Dangers of Medical Equipment; Phone Advice Is Risky


New cutting-edge medical equipment can be exciting and very useful, but it may also carry big risks.

A jury found that a gynecologist committed malpractice when he used a da Vinci surgical robot (Intuitive Surgical, Inc.; Sunnyvale, California) in a 2007 procedure that removed a patient's healthy ovary and left a piece of plastic in her body.

Suffering pelvic pain, the woman consented to the removal of her right ovary, fallopian tube, and appendix, according to a report in the Medford Mail Tribune. A pathology report found that the organs were normal.

The robotic device malfunctioned during the procedure, according to hospital records. More than 3 years after the operation, foreign objects were revealed in the patient's body during CT. A laparoscopy sheath, plus extraneous coils used as birth-control devices, were removed from her pelvis. Until that time, she had been unaware of the foreign objects. Gynecologist Dr Daniel H. Laury hadn't been informed of any damage to the robotic equipment, according to trial testimony.

A jury in 2013 awarded the woman $10,500 in medical expenses and $100,000 as compensation for physical pain and mental anguish. Jurors denied her husband any payment for loss of consortium due to his wife's diminished health.


Giving advice over the phone can be dangerous to doctors. A first-time pregnant woman complained to her obstetrician about swelling, headaches, and abdominal pain.
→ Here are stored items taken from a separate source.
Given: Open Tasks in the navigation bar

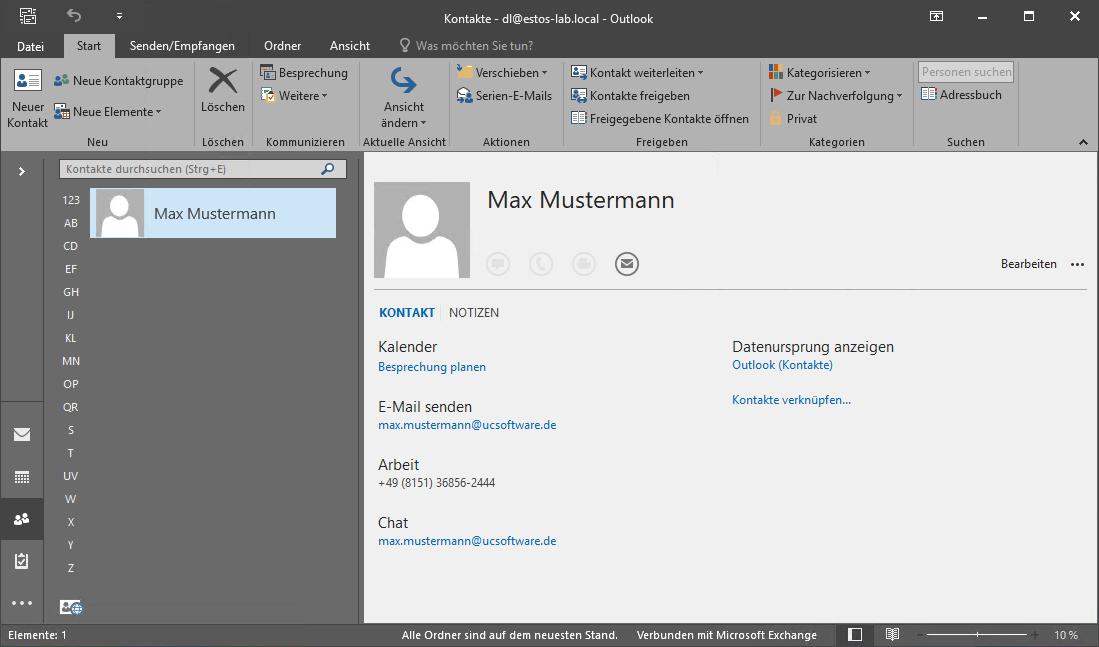Looking at the screenshot, I should coord(22,561).
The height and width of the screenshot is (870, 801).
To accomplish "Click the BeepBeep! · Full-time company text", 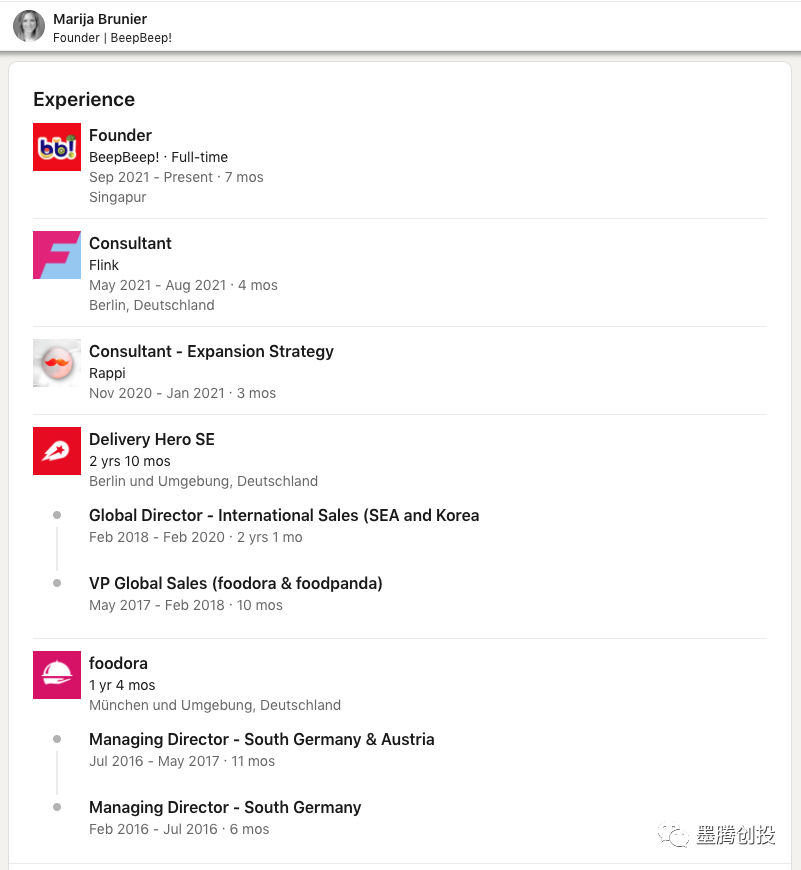I will tap(158, 157).
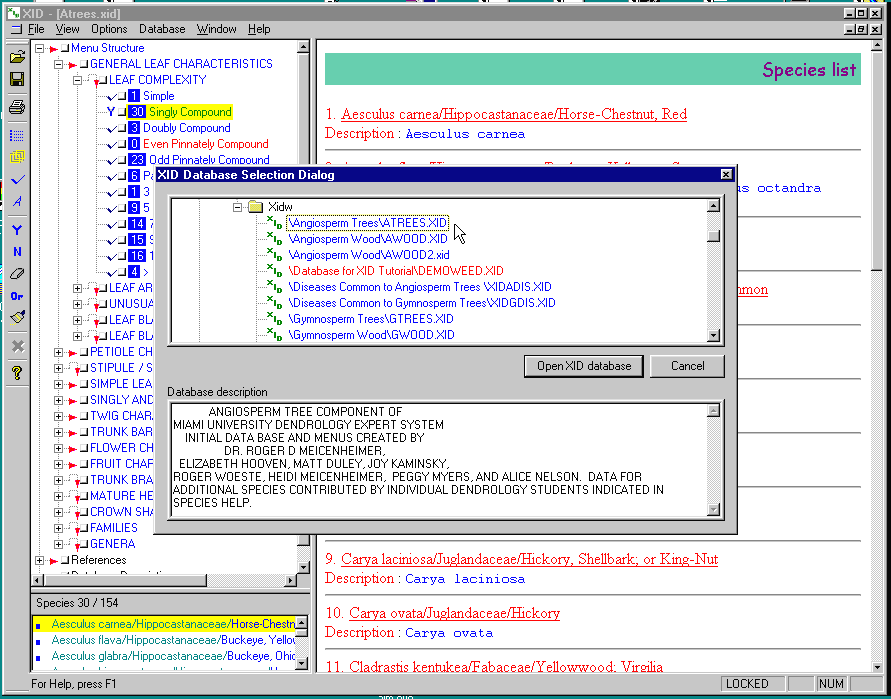Click the floppy disk save icon
Viewport: 891px width, 699px height.
pyautogui.click(x=17, y=79)
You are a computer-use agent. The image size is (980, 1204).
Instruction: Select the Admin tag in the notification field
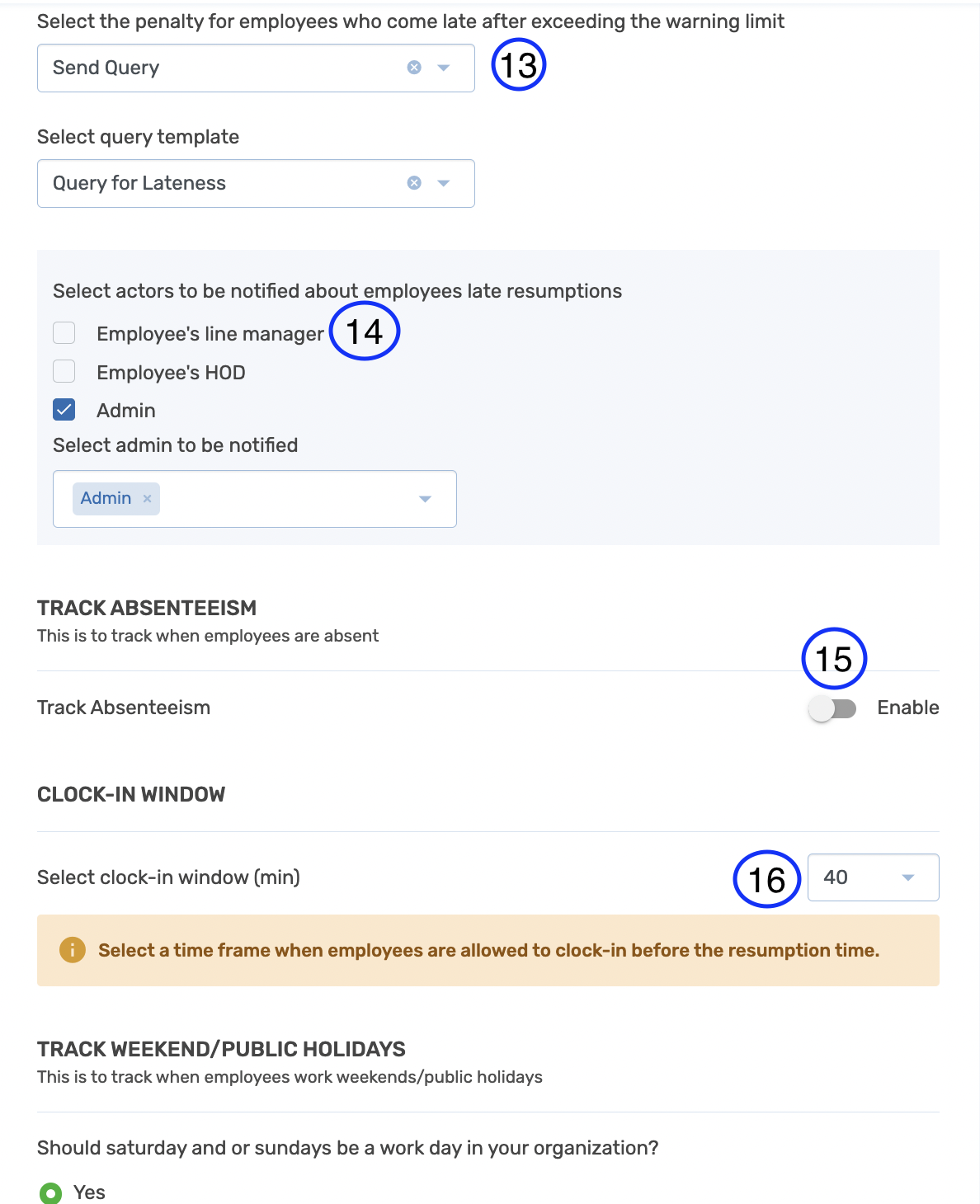105,498
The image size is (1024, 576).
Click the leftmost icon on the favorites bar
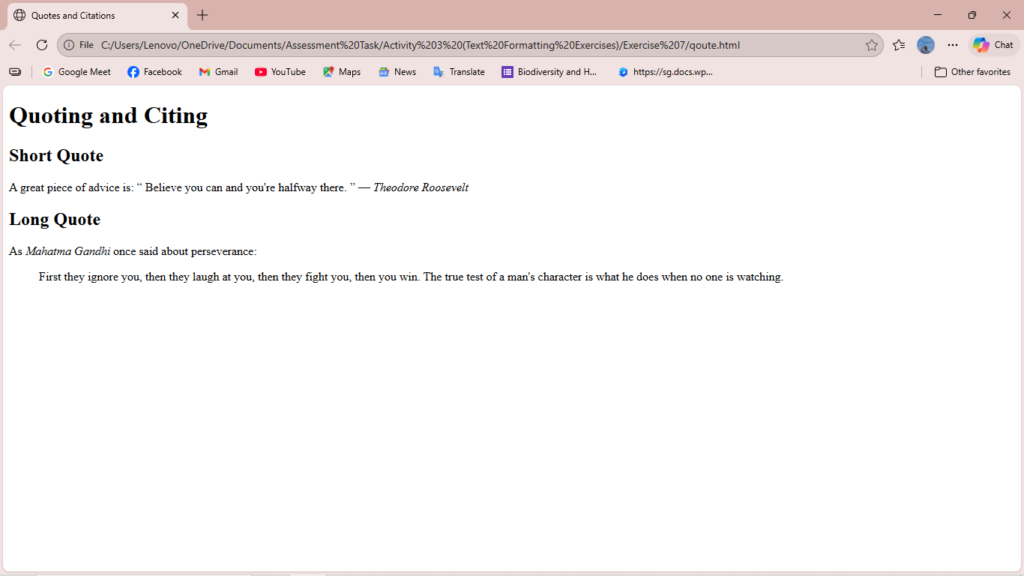15,72
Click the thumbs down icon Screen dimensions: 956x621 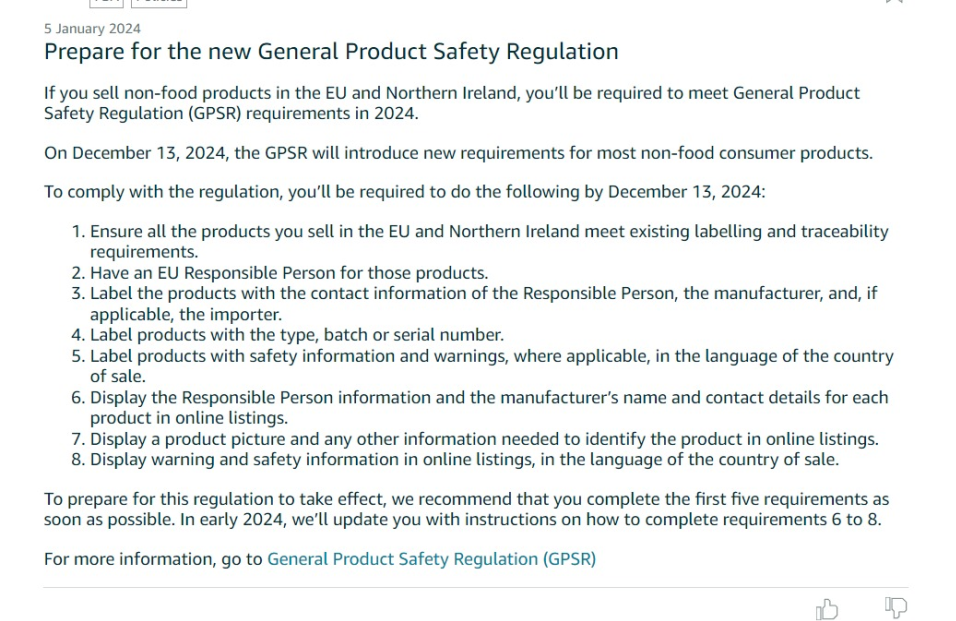click(x=896, y=607)
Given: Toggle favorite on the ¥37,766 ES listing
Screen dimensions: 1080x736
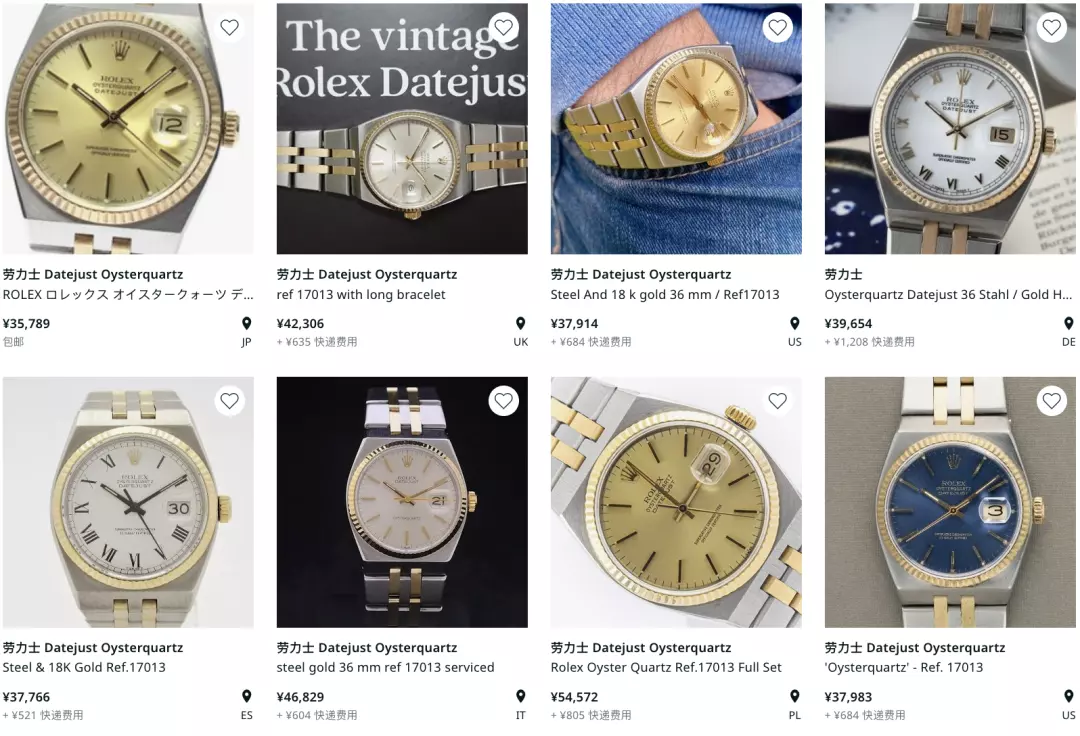Looking at the screenshot, I should pos(229,401).
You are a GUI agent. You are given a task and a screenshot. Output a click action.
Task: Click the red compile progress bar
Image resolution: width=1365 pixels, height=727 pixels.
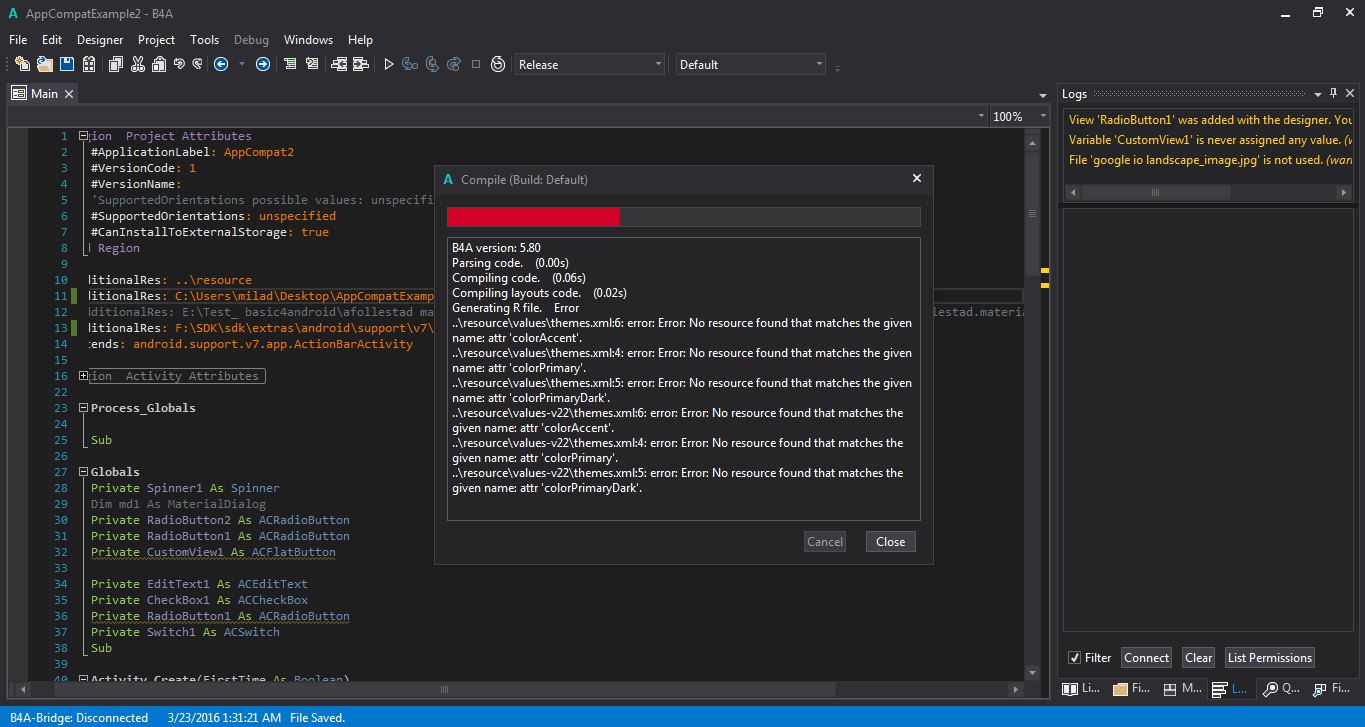tap(533, 217)
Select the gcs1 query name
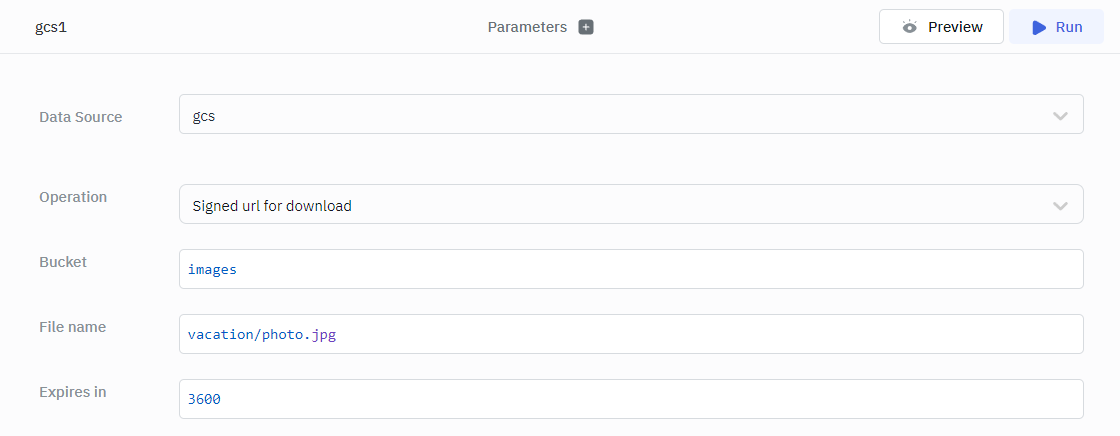Image resolution: width=1120 pixels, height=436 pixels. [x=50, y=27]

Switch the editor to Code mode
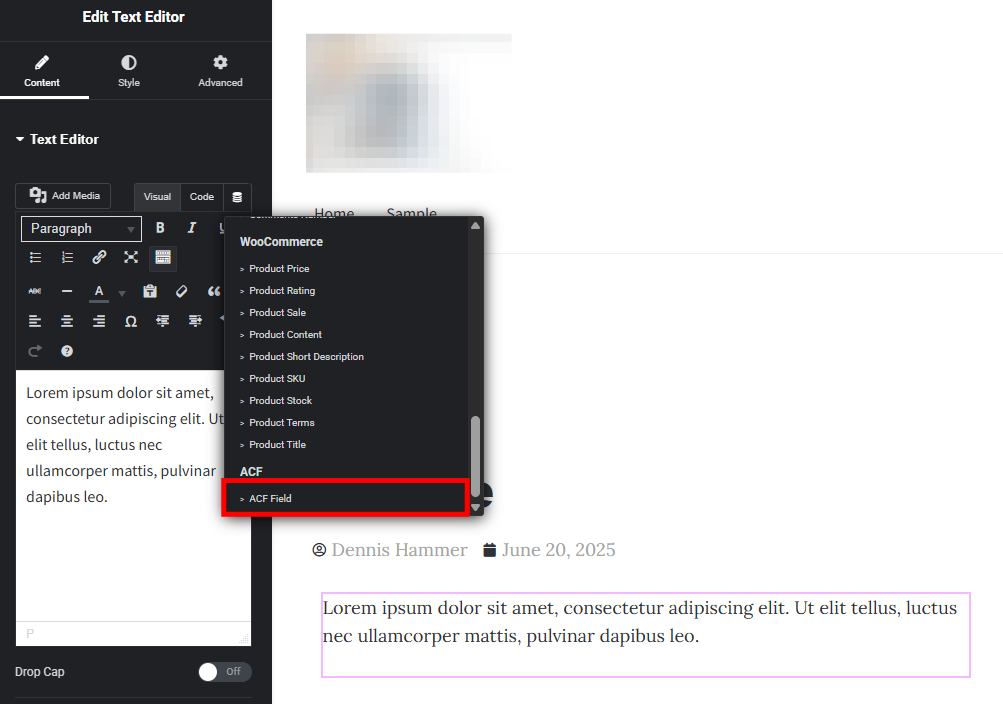[201, 196]
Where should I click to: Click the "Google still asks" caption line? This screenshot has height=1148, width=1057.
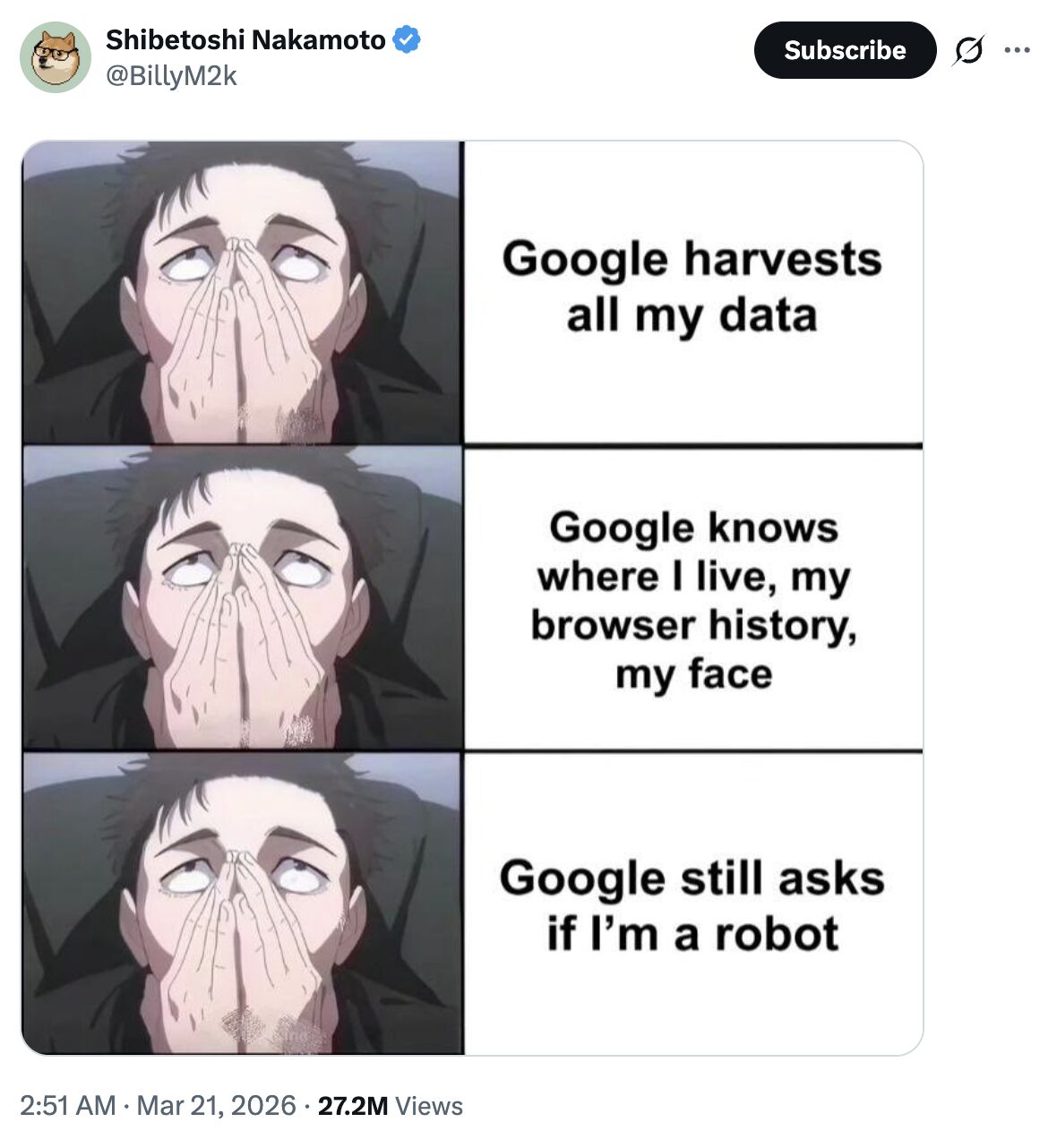692,878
The doctor told her over the phone to take acetaminophen.

It was unknown whether the woman ever took the painkiller, said her attorney Dion Rassias of the Beasley Firm in Philadelphia. The open bottle was beside her body when she was found unconscious on her kitchen floor after having a seizure and stroke owing to undiagnosed and untreated eclampsia.

The woman was rushed to the hospital for an emergency cesarean section, but at that point, the baby she was carrying had already suffered from a lack of oxygen. The hypoxia caused damage to the child's brain, and she now has cerebral palsy.

During a 2-week trial in 2012, the mother's attorney argued that her complaints warranted further evaluation by the obstetrician to make sure her blood pressure was acceptable. The jury awarded the family $3.75 million.

Rhode Island

Proper training makes the difference, and it's important to be sure that you're trained for any procedures that are within your purview and might be required. A pediatrician's lack of training and his delay in contacting a tertiary hospital for assistance led to an infant's severe brain injury.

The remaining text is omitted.